▶ [TEXT SECTION]:
================

In [1]:
# Here are some imports that are used along this notebook
import math
import itertools
import pandas
import numpy as np
import pandas as pd
import matplotlib.pyplot as plt
import seaborn as sns
from time import time
from collections import OrderedDict
%matplotlib inline
gt0 = time()

In [2]:
import pyspark
from pyspark.sql import SQLContext, Row
sc = pyspark.SparkContext(master='local[8]')
sc.setLogLevel('INFO')
sqlContext = SQLContext(sc)

In [3]:
from pyspark.sql.types import *
from pyspark.sql.functions import udf, split, col
import pyspark.sql.functions as sql

train20_nsl_kdd_dataset_path = "NSL_KDD_Dataset/KDDTrain+_20Percent.txt"
train_nsl_kdd_dataset_path = "NSL_KDD_Dataset/KDDTrain+.txt"
test_nsl_kdd_dataset_path = "NSL_KDD_Dataset/KDDTest+.txt"

================

▶ [DATASET CONTENT]:
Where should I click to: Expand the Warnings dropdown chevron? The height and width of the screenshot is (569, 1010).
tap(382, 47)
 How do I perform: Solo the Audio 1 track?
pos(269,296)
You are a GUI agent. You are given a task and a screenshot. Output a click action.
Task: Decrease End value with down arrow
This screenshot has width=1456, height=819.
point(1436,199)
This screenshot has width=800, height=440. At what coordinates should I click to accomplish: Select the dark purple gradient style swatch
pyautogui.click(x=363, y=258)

================

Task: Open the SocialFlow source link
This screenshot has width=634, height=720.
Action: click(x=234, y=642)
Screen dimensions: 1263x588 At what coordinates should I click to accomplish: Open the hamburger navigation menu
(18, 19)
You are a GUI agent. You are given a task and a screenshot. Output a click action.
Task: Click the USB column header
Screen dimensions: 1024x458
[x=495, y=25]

================

▶ [WORK INSTRUCTIONS]: Please explain, in one to three sentences, why the first cell of the notebook code imports modules such as math, itertools and pandas.

▶ [EXERCISE ANSWER]: The comment at the top of that cell says these are imports used throughout the notebook. They are gathered in the first cell so the rest of the notebook can use them.